__Goal__.
Write out the lines of the records verbatim, starting with the line that contains "At what coordinates should I click to accomplish: Collapse" and going on through the line that contains "Action: (x=353, y=18)".

[Source records]
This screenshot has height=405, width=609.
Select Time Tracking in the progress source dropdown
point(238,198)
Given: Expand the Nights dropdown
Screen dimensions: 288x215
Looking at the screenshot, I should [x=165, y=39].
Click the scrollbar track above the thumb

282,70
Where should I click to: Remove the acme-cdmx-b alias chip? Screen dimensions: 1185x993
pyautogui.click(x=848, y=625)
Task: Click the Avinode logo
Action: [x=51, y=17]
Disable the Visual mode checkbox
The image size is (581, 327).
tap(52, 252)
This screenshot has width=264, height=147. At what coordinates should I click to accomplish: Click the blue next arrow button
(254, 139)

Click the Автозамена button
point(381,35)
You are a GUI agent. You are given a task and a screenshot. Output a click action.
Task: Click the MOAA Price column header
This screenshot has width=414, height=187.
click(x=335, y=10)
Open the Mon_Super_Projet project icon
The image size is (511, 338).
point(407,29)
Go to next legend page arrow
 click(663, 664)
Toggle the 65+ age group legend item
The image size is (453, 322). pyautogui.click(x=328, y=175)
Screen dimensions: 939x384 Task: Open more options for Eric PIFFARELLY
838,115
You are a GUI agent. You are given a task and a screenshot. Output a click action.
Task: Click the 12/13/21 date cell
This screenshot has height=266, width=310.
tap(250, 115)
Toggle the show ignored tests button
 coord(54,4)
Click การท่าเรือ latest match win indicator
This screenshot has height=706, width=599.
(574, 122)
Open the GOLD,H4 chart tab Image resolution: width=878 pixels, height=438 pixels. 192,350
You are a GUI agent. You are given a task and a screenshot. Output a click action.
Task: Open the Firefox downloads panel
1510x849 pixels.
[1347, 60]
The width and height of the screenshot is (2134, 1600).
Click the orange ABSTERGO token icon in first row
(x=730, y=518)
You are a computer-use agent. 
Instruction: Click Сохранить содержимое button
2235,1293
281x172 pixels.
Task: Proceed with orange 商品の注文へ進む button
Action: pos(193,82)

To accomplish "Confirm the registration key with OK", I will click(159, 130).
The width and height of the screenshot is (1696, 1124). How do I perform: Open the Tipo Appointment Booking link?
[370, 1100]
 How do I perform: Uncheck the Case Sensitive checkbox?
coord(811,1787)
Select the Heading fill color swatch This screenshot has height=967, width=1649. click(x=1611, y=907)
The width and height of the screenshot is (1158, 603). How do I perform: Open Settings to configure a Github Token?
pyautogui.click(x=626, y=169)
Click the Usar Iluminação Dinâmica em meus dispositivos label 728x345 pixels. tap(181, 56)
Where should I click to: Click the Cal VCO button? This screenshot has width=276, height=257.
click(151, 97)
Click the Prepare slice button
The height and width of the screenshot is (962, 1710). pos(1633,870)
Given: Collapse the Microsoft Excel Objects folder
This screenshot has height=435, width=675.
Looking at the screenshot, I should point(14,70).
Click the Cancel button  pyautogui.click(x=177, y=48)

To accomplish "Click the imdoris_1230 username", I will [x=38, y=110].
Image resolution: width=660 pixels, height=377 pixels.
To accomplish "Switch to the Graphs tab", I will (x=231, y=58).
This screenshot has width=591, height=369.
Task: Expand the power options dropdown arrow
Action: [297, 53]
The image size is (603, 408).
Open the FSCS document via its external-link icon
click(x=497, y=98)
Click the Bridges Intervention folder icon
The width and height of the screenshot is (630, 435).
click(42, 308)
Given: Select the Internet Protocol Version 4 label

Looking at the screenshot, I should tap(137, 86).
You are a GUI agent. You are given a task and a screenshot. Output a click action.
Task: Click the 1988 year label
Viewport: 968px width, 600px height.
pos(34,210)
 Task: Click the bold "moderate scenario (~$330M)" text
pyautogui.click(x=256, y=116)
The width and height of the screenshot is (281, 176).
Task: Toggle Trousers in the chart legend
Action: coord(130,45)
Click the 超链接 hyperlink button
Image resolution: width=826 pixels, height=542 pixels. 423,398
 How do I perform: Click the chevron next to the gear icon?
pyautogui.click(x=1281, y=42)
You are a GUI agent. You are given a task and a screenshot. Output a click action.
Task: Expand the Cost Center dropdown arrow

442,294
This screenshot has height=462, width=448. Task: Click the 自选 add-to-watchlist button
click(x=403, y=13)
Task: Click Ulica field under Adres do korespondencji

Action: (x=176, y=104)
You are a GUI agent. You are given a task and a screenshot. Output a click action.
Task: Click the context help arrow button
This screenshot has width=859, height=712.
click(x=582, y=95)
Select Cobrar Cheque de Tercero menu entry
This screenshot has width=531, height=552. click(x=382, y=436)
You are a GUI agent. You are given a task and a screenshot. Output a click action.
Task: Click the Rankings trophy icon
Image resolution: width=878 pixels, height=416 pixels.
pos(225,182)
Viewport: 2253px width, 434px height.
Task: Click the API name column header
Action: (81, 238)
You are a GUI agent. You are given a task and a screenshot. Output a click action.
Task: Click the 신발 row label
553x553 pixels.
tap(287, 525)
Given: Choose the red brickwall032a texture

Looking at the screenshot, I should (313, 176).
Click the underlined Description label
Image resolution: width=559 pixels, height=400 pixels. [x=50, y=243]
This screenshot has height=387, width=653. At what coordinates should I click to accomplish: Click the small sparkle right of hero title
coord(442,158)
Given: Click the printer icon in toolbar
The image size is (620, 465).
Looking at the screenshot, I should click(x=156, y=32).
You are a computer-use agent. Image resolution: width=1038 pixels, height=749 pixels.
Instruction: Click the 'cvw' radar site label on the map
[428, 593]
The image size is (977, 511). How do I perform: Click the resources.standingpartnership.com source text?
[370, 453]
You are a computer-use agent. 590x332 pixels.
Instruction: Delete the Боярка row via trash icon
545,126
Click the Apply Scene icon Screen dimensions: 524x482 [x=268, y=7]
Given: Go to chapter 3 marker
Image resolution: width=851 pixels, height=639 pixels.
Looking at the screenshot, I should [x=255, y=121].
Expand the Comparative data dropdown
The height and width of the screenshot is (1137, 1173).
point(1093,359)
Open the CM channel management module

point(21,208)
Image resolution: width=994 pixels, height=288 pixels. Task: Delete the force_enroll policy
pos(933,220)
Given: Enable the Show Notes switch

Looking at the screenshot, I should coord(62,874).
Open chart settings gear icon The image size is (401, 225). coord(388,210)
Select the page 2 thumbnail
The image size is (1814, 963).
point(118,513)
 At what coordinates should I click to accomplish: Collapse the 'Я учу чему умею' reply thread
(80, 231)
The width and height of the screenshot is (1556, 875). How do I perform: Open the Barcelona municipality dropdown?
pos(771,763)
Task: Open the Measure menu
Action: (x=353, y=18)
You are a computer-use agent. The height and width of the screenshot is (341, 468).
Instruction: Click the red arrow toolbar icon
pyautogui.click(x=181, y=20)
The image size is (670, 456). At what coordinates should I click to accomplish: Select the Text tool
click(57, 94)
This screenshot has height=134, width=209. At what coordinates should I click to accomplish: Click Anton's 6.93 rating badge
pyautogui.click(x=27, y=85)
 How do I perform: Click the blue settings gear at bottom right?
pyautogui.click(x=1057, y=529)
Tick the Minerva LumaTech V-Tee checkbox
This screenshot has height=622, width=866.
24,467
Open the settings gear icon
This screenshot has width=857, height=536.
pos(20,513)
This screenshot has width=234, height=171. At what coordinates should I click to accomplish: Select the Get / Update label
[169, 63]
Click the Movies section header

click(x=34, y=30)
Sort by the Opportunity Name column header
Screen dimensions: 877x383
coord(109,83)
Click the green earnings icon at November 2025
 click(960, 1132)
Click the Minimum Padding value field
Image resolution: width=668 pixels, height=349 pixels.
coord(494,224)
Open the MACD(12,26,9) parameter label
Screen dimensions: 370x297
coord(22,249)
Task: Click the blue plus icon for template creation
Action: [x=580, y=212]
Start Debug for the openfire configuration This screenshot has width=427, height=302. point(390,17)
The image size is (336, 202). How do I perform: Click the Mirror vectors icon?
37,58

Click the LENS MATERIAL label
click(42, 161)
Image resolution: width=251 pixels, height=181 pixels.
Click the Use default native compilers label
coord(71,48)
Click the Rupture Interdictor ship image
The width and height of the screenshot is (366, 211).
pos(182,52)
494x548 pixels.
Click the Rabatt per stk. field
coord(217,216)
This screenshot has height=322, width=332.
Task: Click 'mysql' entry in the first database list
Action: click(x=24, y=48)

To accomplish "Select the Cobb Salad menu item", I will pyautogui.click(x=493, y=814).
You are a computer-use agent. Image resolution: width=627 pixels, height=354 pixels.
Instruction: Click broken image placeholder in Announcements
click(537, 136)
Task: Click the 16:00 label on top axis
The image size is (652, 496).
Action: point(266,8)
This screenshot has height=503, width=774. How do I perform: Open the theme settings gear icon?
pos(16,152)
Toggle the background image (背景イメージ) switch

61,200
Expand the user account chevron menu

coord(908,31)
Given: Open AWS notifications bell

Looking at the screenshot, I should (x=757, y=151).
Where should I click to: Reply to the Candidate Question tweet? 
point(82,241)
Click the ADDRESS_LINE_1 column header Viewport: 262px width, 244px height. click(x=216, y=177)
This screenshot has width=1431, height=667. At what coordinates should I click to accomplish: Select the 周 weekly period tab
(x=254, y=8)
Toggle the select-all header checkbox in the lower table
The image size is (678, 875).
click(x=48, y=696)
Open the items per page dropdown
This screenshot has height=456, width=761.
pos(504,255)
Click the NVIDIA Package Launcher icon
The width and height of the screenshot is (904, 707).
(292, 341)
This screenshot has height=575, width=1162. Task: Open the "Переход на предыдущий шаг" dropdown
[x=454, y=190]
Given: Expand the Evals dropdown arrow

__Solution to this exercise__.
 At what coordinates should I click to accomplish: Collapse the 'Я учу чему умею' reply thread
(80, 231)
The width and height of the screenshot is (1556, 875). How do I perform: Open the Barcelona municipality dropdown?
pos(771,763)
Task: Open the Measure menu
Action: (x=353, y=18)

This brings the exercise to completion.